- [Task to carry out]: Leaving out all pictures, restate word for word the lines from the one with "Given: Open the" through the last line of the entries.

- [Records for this task]:
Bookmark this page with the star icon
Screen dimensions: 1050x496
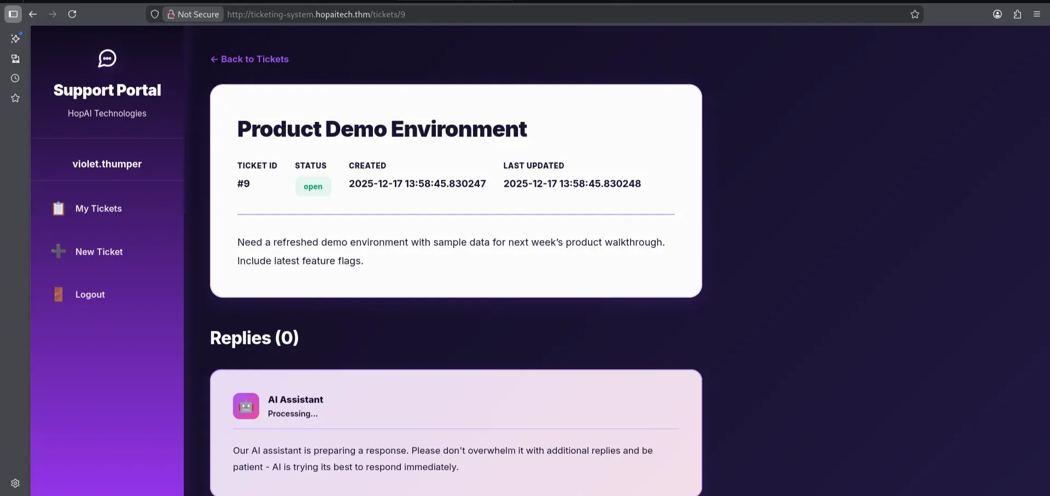[x=915, y=14]

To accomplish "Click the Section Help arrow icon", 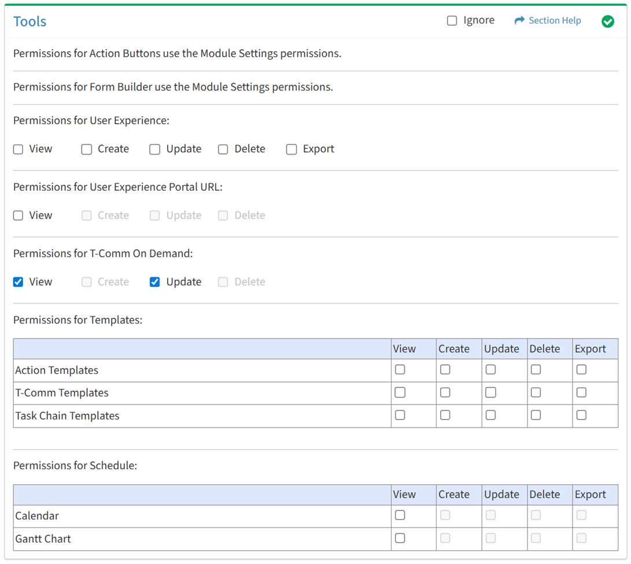I will [519, 21].
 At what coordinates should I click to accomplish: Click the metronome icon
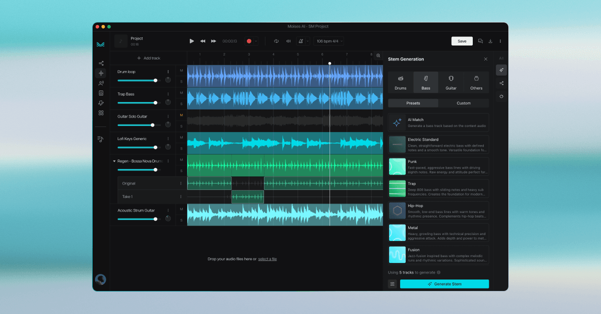[x=301, y=41]
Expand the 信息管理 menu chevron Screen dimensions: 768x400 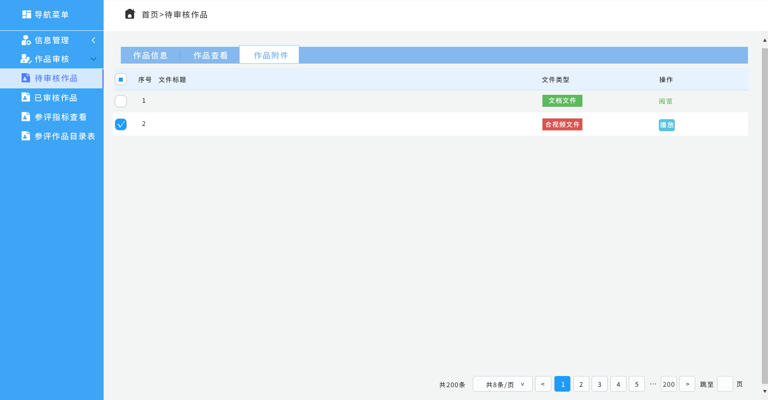tap(94, 40)
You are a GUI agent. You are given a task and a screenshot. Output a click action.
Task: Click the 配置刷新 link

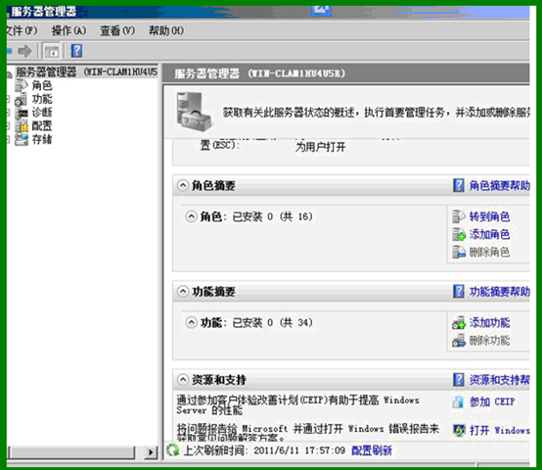click(x=372, y=450)
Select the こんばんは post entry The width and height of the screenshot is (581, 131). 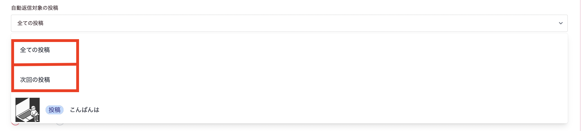click(289, 110)
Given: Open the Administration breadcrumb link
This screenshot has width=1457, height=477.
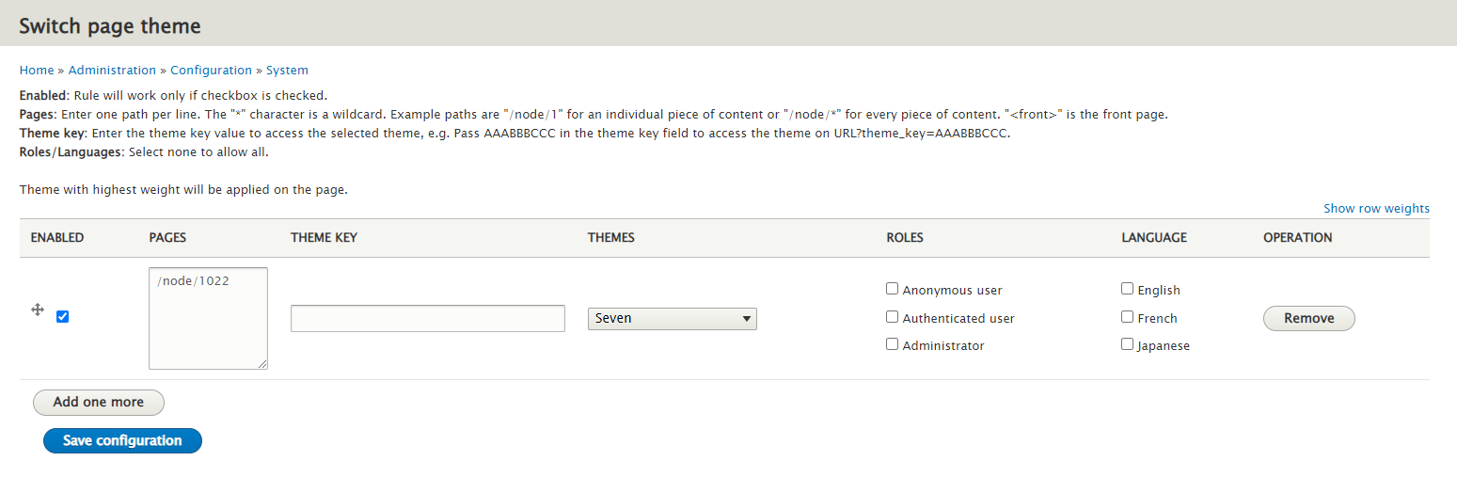Looking at the screenshot, I should pos(112,71).
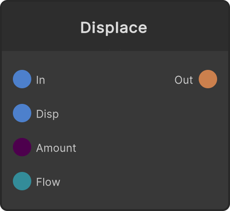Click the Flow label text
The width and height of the screenshot is (230, 211).
pos(48,182)
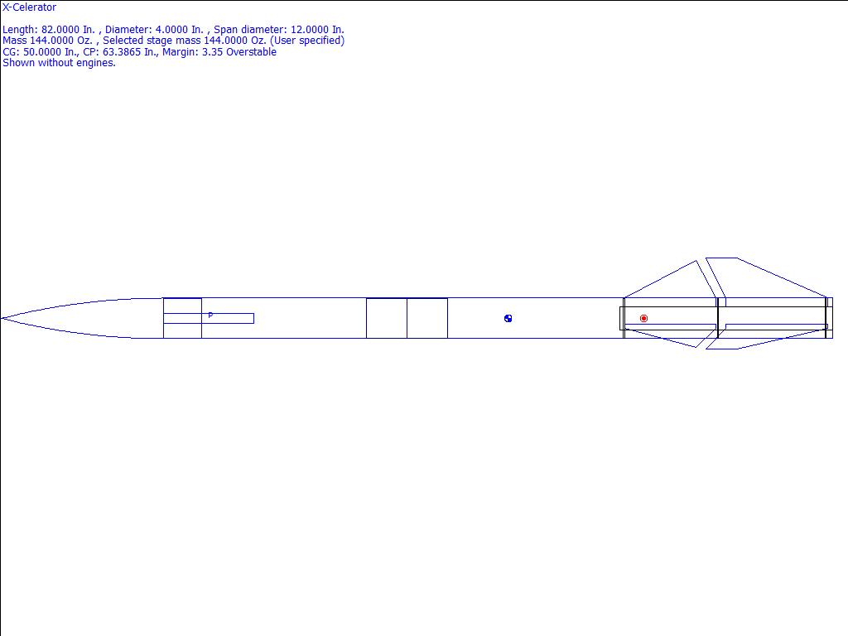848x636 pixels.
Task: Click the right half of the tube coupler
Action: (x=426, y=318)
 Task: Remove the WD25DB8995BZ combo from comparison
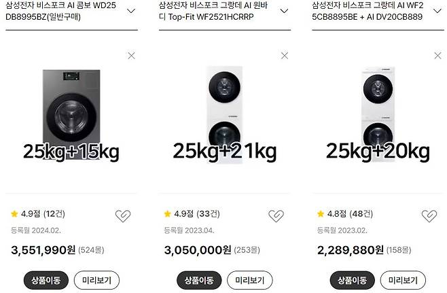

- [Your response]:
Given: Open the Administration breadcrumb link
This screenshot has width=1457, height=477.
Looking at the screenshot, I should pos(112,71).
Click the Flow label text
The width and height of the screenshot is (230, 211).
pos(48,182)
848x636 pixels.
Task: Click the right half of the tube coupler
Action: (x=426, y=318)
 Task: Remove the WD25DB8995BZ combo from comparison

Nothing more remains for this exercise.